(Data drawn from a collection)
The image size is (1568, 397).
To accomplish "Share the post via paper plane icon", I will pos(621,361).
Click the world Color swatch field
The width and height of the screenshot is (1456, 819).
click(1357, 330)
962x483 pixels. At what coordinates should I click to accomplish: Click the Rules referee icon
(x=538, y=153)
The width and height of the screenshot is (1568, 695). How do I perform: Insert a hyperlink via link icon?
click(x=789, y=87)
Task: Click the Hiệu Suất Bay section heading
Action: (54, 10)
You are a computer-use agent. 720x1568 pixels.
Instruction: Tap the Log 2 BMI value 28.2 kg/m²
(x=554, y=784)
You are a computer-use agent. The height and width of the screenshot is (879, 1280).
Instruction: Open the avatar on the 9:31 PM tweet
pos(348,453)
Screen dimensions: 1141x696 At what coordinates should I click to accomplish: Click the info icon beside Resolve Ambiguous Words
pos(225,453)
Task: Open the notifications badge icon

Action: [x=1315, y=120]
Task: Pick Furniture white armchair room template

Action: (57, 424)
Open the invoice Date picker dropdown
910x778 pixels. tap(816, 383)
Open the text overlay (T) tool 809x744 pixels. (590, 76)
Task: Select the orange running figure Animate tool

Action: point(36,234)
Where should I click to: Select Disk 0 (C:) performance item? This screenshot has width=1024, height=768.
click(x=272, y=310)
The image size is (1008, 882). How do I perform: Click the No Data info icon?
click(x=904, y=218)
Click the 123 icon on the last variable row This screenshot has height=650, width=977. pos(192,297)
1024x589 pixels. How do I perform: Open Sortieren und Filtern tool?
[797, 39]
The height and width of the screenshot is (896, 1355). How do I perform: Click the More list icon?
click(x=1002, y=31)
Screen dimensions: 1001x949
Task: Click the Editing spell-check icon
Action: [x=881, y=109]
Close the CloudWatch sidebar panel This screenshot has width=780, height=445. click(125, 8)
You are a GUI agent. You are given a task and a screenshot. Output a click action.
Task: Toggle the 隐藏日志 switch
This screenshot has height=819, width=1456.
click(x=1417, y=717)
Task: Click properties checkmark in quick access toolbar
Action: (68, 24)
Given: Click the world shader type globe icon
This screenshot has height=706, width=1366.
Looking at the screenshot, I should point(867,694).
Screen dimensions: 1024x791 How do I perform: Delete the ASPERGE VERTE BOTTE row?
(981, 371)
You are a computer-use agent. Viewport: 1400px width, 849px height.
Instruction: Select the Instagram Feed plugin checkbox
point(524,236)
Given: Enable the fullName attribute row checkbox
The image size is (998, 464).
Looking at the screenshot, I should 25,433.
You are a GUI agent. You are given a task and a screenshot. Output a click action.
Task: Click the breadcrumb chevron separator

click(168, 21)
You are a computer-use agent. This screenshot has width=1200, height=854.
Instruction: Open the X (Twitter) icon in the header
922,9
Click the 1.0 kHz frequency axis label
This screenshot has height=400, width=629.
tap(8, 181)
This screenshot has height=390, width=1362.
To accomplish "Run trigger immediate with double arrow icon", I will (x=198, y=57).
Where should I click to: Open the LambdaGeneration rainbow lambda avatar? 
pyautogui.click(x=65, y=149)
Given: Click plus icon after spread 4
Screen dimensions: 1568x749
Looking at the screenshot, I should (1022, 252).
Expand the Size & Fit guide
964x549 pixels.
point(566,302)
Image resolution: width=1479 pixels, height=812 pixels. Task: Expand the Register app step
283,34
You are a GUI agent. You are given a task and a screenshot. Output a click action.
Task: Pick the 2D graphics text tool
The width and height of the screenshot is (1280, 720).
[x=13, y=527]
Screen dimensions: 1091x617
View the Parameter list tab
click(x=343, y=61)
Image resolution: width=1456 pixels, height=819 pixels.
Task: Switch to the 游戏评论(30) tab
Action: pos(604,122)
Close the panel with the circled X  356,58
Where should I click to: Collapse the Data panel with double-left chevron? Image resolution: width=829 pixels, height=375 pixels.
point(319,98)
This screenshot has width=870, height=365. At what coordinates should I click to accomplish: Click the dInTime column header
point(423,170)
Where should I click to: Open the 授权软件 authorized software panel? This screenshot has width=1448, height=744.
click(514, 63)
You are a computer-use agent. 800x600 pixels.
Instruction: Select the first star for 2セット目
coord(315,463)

:: STATED EXERCISE ::
Please copy out every one of the records above, line for line, with no changes.

:: WRITTEN ANSWER ::
The image size is (1568, 397).
To accomplish "Share the post via paper plane icon", I will pos(621,361).
Click the world Color swatch field
The width and height of the screenshot is (1456, 819).
click(1357, 330)
962x483 pixels. At what coordinates should I click to accomplish: Click the Rules referee icon
(x=538, y=153)
The width and height of the screenshot is (1568, 695). How do I perform: Insert a hyperlink via link icon?
click(x=789, y=87)
Task: Click the Hiệu Suất Bay section heading
Action: (54, 10)
You are a computer-use agent. 720x1568 pixels.
Instruction: Tap the Log 2 BMI value 28.2 kg/m²
(x=554, y=784)
You are a computer-use agent. The height and width of the screenshot is (879, 1280).
Instruction: Open the avatar on the 9:31 PM tweet
pos(348,453)
Screen dimensions: 1141x696 At what coordinates should I click to accomplish: Click the info icon beside Resolve Ambiguous Words
pos(225,453)
Task: Open the notifications badge icon

Action: [x=1315, y=120]
Task: Pick Furniture white armchair room template

Action: (57, 424)
Open the invoice Date picker dropdown
910x778 pixels. tap(816, 383)
Open the text overlay (T) tool 809x744 pixels. (590, 76)
Task: Select the orange running figure Animate tool

Action: point(36,234)
Where should I click to: Select Disk 0 (C:) performance item? This screenshot has width=1024, height=768.
click(x=272, y=310)
The image size is (1008, 882). How do I perform: Click the No Data info icon?
click(x=904, y=218)
Click the 123 icon on the last variable row This screenshot has height=650, width=977. pos(192,297)
1024x589 pixels. How do I perform: Open Sortieren und Filtern tool?
[797, 39]
The height and width of the screenshot is (896, 1355). How do I perform: Click the More list icon?
click(x=1002, y=31)
Screen dimensions: 1001x949
Task: Click the Editing spell-check icon
Action: [x=881, y=109]
Close the CloudWatch sidebar panel This screenshot has width=780, height=445. click(125, 8)
You are a GUI agent. You are given a task and a screenshot. Output a click action.
Task: Toggle the 隐藏日志 switch
This screenshot has height=819, width=1456.
click(x=1417, y=717)
Task: Click properties checkmark in quick access toolbar
Action: (68, 24)
Given: Click the world shader type globe icon
This screenshot has height=706, width=1366.
Looking at the screenshot, I should point(867,694).
Screen dimensions: 1024x791 How do I perform: Delete the ASPERGE VERTE BOTTE row?
(981, 371)
You are a computer-use agent. Viewport: 1400px width, 849px height.
Instruction: Select the Instagram Feed plugin checkbox
point(524,236)
Given: Enable the fullName attribute row checkbox
The image size is (998, 464).
Looking at the screenshot, I should 25,433.
You are a GUI agent. You are given a task and a screenshot. Output a click action.
Task: Click the breadcrumb chevron separator

click(168, 21)
You are a computer-use agent. This screenshot has width=1200, height=854.
Instruction: Open the X (Twitter) icon in the header
922,9
Click the 1.0 kHz frequency axis label
This screenshot has height=400, width=629.
tap(8, 181)
This screenshot has height=390, width=1362.
To accomplish "Run trigger immediate with double arrow icon", I will (x=198, y=57).
Where should I click to: Open the LambdaGeneration rainbow lambda avatar? 
pyautogui.click(x=65, y=149)
Given: Click plus icon after spread 4
Screen dimensions: 1568x749
Looking at the screenshot, I should (1022, 252).
Expand the Size & Fit guide
964x549 pixels.
point(566,302)
Image resolution: width=1479 pixels, height=812 pixels. Task: Expand the Register app step
283,34
You are a GUI agent. You are given a task and a screenshot. Output a click action.
Task: Pick the 2D graphics text tool
The width and height of the screenshot is (1280, 720).
[x=13, y=527]
Screen dimensions: 1091x617
View the Parameter list tab
click(x=343, y=61)
Image resolution: width=1456 pixels, height=819 pixels.
Task: Switch to the 游戏评论(30) tab
Action: pos(604,122)
Close the panel with the circled X  356,58
Where should I click to: Collapse the Data panel with double-left chevron? Image resolution: width=829 pixels, height=375 pixels.
point(319,98)
This screenshot has width=870, height=365. At what coordinates should I click to accomplish: Click the dInTime column header
point(423,170)
Where should I click to: Open the 授权软件 authorized software panel? This screenshot has width=1448, height=744.
click(514, 63)
You are a computer-use agent. 800x600 pixels.
Instruction: Select the first star for 2セット目
coord(315,463)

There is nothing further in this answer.